It had been a few weeks since Donald Trump stopped irritating Mexico. His silence brought about not just an improvement in bilateral relations but also created a good mood to start renegotiating the North American Free Trade Agreement (NAFTA).
The bad news is that The Donald is back to his Twitter tantrums against Mexico and last Sunday — doesn’t a U.S. president have better things to do than nag his neighbors? — Trump tweeted:
“Eventually, but at a later date so we can get started early, Mexico will be paying, in some form, for the badly needed border wall.”
A similar statement forced Mexico President Enrique Peña Nieto to cancel a programmed trip to Washington to try to mend fences with Trump. The trip did not happen because Trump last January tweeted that if President Peña Nieto did not want to pay for the wall, he’d better not even show up at the White House. Much to the chagrin of The Donald and the enthusiastic applause of Mexicans, Peña Nieto gave Mr. Trump the cold shoulder.
Diplomatic relations with the United States continue seamlessly because Foreign Relations Secretary Luis Videgaray has done a good job of not allowing Trump to do what he does best, irritate the hell out of those who disagree with him.
But then, watch out Mexico. The Twitter maniac is back on track just as the road is being paved to start NAFTA renegotiations, perhaps as soon as next September.

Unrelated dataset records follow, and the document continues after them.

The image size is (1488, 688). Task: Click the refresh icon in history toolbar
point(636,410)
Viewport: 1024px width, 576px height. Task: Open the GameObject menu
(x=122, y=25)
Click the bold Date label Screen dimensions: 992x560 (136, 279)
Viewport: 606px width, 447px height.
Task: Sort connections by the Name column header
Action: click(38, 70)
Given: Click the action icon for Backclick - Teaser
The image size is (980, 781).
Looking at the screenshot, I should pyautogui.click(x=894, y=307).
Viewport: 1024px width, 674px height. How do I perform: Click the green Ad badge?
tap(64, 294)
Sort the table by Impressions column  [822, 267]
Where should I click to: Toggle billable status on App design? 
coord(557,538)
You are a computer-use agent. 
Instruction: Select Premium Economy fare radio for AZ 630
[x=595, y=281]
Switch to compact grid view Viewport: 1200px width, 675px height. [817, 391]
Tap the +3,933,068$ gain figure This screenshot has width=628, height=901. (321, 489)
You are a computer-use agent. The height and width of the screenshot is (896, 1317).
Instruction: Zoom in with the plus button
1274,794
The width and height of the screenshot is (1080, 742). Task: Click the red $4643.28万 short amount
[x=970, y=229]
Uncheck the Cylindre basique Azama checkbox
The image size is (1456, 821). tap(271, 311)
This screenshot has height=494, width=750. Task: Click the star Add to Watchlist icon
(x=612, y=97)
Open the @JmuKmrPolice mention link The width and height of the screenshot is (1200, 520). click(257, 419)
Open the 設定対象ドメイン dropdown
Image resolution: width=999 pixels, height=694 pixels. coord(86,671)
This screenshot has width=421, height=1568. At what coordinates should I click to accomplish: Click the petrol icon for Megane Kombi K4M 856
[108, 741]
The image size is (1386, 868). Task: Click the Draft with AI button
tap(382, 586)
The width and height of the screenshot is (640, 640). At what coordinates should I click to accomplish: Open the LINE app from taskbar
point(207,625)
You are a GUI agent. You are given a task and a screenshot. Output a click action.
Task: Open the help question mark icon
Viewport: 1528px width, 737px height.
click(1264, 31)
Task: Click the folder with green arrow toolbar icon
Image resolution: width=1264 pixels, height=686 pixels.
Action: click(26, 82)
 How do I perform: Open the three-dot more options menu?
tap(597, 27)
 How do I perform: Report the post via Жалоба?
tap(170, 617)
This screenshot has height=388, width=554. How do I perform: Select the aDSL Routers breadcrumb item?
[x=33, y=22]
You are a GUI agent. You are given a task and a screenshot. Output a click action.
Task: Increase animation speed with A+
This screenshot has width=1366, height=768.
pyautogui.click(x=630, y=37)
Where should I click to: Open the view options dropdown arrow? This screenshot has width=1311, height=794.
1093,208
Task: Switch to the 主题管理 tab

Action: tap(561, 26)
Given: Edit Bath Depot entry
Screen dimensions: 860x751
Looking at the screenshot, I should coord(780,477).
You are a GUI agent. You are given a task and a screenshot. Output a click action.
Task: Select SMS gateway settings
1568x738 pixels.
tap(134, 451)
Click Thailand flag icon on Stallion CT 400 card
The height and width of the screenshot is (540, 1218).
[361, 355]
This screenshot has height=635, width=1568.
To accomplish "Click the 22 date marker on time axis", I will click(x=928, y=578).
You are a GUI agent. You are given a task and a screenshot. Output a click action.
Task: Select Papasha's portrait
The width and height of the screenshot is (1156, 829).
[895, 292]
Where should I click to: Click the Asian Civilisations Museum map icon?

The real question at hand is what will be renegotiated on a bilateral basis as apparently President Trump does not want a tri-lateral negotiation with Canada and Mexico as was done back in 1993 with U.S. President George Bush and Canadian Prime Minister Brian Mulroney and of course, Mexico President Carlos Salinas.
Most likely the Trump administration will not open up all of the 22 chapters, seven aggregates and complementary agreements on labor and the environment that NAFTA is made of.
There are about nine themes the Trump administration will be focusing on. Among them are intellectual property, electronic trade, rules of origin and policies to eliminate subsidies and prevent antidumping commercial tactics.
Mexico originally wanted to include issues like immigration, border security and anti-money laundering operations. But the United States wants to keep NAFTA on strictly business negotiations. The other issues will most definitely come to the negotiating table, but on a separate basis and outside NAFTA.
Definitely the United States will try to level off the trade deficit it has created, particularly with Mexico, as Mexico now exports 26 billion and imports 23.6 billion which apparently Trump wants to make up for with the already infamous Border Adjustment Tax (BAT), which Mexico is opposing right up front.
The BAT will most definitely be at the crux of the negotiations, and Mexican Economy Secretary Ildefonso Guajardo has already said that if taxes are slapped on free trade, Mexico may even pull out altogether of NAFTA.
We’ll see what the shape of things to come is for the future of trade between Mexico and the United States, but in all of this President Trump must keep in mind that the “disastrous” NAFTA negotiations were the brainchild of his own Republican Party, and not former President Bill Clinton, as he stated in his many post-truths.
And most definitely, the GOP has no gripes against NAFTA, only the bitter gringos who voted Trump president.
But much of this depends on what Trump will tweet next.